Un Voleur by J.-H. Rosny Aîné

Un Voleur by J.-H. Rosny Aîné

Auteur:J.-H. Rosny Aîné [Aîné, J.-H. Rosny]
La langue: fra
Format: epub
Tags: Roman
Publié: 2016-01-15T23:00:00+00:00


XII

Gilberte et Mme Rivelaines passaient les mois chauds dans un manoir normand rendu confortable par de multiples adaptations. Il avait été construit au temps des grandes pirateries par un écumeur dont la conscience supportait sans effort des meurtres féroces suivis de pillages fructueux.

Ce Cacus des océans se paya de belles lettres de noblesse, vécut en gentilhomme fastueux et trépassa muni des sacrements de l’Église. Il laissait des fils dont l’aîné porta le titre de comte. Le domaine resta dans la famille jusqu’à la Révolution, mais alors le seigneur, sujet loyal du roy, jugea expédient d’émigrer et mourut à peu près ruiné dans les Allemagnes.

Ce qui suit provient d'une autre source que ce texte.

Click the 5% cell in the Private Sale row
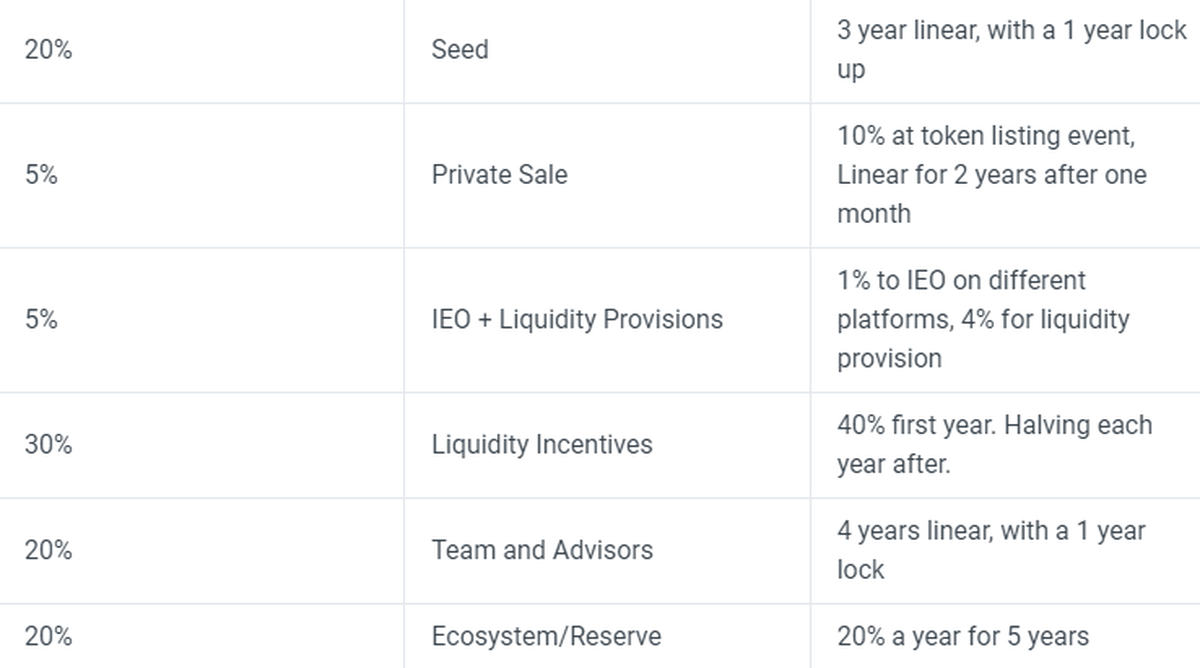This screenshot has width=1200, height=668. (x=41, y=175)
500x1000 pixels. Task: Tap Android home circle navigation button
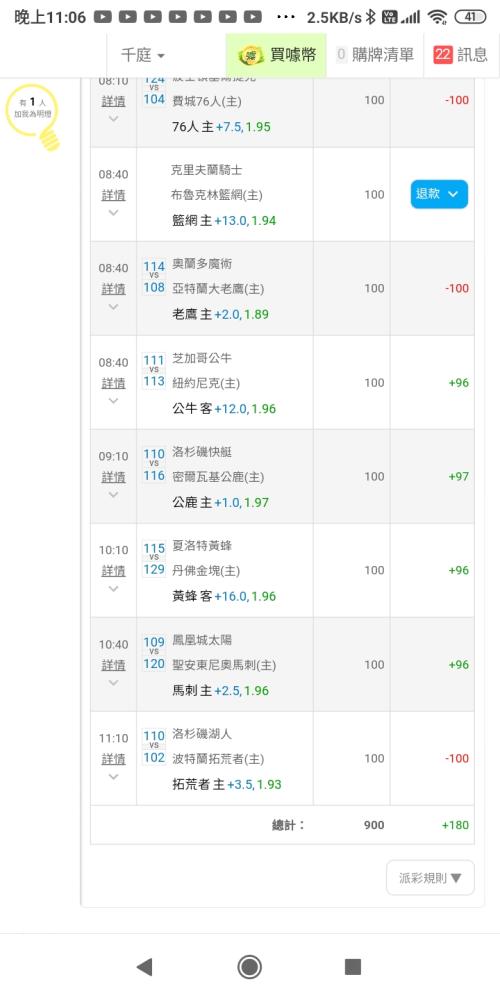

Le domaine passa par plusieurs mains avant d’appartenir à un duc de l’Empire rallié à la monarchie après la déconfiture de Napoléon. En mal d’argent, le petit-fils de ce gentilhomme s’en défit contre les écus de Mme Rivelaines.

On y avait vue sur la mer qui, les jours de haute marée, envoyait quelque écume jusqu’à l’orée d’un herbage proche le jardin et le verger. À l’arrière, un parc assez farouche, où l’on ne contrariait guère la nature, conservait quelques arbres contemporains des Dragonnades.

Un quart d’heure d’automobile séparait le domaine de Deauville et de Trouville.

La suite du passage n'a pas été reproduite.